The non-discretionary nature of 2703(d) is all the more likely given that the 2703(d) standard was added to the SCA in 1994 in order to raise the privacy level for government access to certain non-content information above a mere subpoena. Under the original 1986 Act, non-content information could always be obtained with a subpoena. The 1994 amendments raised the privacy threshold to a Terry v. Ohio– style court order in order to require the government to establish specific and articulable facts instead of the mere revelance standard of subpoenas. It would be strange if the celebrated privacy enhancement passed in 1994 establishing the 2703(d) standard instead of a subpoena were actually, and apparently secretly (with no one noticing until EFF’s brief), actually giving magistrate judges the discretion of whether to require a warrant or satisfy the 2703(d) order standard.
Finally, a brief note about the Fourth Amendment issue. I’ve explained before why I don’t think you can apply the Fourth Amendment third-party doctrine by assuming that communications technologies are a “magic box.” Notably, Smith v. Maryland did not do that: Smith presupposed a telephone user who knows how phones work. Given that approach in Smith, I don’t think you can presuppose a cell-phone user who sees cell phones as magic boxes that don’t need to communicate with cell towers. But even if you disagree with me here, the idea of applying Karo and Knotts to a cell-site information still cuts against Smith. If I understand the Third Circuit’s opinion correctly, the suggestion is that if you’re calling on a cell phone from your home, the government perhaps needs a warrant to know you’re at home at the time you’re calling. I wonder, though, if you accept that, don’t you have to overturn Smith v. Maryland on its facts?
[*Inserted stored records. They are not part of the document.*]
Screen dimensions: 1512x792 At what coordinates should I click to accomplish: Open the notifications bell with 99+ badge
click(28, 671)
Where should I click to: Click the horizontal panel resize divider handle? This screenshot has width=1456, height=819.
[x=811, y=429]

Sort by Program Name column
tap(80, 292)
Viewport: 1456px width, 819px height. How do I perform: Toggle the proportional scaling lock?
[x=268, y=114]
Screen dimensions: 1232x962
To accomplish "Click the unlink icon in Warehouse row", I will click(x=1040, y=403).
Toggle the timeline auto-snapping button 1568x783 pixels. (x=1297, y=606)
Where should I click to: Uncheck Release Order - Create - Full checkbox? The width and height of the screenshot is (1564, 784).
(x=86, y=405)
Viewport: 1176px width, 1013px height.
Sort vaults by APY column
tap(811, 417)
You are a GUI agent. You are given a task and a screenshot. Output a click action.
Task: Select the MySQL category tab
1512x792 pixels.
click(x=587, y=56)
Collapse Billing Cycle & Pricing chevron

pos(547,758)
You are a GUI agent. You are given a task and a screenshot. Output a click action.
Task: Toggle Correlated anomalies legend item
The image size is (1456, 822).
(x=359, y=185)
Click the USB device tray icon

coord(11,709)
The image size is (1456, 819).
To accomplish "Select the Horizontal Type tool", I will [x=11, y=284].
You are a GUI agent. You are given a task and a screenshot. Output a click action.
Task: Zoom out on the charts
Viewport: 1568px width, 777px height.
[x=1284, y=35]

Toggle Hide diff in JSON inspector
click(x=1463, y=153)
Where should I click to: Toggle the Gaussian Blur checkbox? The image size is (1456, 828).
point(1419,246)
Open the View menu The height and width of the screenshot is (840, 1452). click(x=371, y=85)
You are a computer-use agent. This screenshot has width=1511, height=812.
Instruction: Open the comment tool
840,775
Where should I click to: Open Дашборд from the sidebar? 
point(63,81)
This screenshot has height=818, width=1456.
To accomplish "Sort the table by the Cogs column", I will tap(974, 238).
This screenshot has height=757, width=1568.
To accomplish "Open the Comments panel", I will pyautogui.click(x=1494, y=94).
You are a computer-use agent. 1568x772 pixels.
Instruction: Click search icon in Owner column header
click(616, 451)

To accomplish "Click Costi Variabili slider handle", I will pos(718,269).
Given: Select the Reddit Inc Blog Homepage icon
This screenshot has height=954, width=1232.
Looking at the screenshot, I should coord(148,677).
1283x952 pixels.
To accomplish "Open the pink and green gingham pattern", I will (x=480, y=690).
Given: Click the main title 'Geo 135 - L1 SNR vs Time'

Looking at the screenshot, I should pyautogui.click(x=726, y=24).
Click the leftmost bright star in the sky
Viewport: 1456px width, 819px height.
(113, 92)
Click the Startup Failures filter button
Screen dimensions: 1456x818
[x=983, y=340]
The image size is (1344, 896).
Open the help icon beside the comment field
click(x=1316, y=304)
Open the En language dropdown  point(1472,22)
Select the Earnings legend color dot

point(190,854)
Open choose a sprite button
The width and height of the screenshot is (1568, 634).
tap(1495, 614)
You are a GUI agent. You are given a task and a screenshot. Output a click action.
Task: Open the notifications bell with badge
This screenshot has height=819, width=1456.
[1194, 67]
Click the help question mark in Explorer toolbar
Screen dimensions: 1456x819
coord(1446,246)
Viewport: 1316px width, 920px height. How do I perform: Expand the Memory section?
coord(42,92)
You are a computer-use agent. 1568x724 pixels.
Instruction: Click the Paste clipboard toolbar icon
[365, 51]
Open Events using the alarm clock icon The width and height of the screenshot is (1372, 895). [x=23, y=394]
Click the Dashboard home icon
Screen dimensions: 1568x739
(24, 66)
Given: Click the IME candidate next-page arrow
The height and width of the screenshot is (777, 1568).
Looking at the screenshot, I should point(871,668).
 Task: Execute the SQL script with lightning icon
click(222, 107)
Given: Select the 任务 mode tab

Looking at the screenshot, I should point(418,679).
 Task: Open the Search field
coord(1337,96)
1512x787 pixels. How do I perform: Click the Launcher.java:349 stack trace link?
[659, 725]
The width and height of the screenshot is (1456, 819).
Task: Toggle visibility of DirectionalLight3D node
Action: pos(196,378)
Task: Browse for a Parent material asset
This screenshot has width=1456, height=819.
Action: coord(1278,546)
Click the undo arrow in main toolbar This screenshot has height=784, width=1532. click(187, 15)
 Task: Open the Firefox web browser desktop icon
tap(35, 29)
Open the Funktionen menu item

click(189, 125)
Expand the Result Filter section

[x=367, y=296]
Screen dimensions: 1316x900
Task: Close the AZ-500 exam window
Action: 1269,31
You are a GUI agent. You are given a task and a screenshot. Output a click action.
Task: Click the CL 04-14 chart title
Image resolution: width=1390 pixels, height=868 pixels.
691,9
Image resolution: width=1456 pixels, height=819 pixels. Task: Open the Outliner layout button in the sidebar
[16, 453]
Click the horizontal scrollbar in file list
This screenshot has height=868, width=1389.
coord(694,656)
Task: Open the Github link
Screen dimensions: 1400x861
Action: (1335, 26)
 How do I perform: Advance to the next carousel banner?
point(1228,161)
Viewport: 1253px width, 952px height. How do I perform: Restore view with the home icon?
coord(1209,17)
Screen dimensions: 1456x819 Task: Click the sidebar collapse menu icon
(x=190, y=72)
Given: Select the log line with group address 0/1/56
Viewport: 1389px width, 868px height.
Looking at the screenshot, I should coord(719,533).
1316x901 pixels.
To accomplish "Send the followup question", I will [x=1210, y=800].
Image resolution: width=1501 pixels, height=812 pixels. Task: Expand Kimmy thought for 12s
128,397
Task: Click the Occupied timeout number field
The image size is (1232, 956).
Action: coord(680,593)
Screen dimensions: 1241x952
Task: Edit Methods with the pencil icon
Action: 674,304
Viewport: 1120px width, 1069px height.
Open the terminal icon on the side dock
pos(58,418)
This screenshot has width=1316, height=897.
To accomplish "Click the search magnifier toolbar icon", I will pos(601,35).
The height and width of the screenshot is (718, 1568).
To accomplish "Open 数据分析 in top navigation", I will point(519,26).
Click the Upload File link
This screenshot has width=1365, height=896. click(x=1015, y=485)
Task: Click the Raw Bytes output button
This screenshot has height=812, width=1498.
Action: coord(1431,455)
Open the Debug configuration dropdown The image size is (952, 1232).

After all, when you make a call from a land-line phone in your home, as in Smith, pen register information tells you exactly where you are: You’re inside your home, making the call. Indeed, back in the old days, the telephone company installed the phone and there were no cordless phones: Pen register information necessarily told the government you were in the home, and perhaps even what room you were in inside your home. And yet Smith v. Maryland found the location information inside the home to be irrelevant:
[T]he site of the call is immaterial for purposes of analysis in this case. . . . Regardless of his location, petitioner had to convey that number to the telephone company in precisely the same way if he wished to complete his call. The fact that he dialed the number on his home phone rather than on some other phone could make no conceivable difference, nor could any subscriber rationally think that it would.
Of course, it’s possible to distinguish the locational information conferred from cell-site information from the location information from numbers dialed on a home land-line. The former applies both when calls are made and not made, while the latter only is generated when a call is made or received. Still, I think there is some tension there given that the pen-register information in Smith indicated to the police that Smith was inside his home making the calls.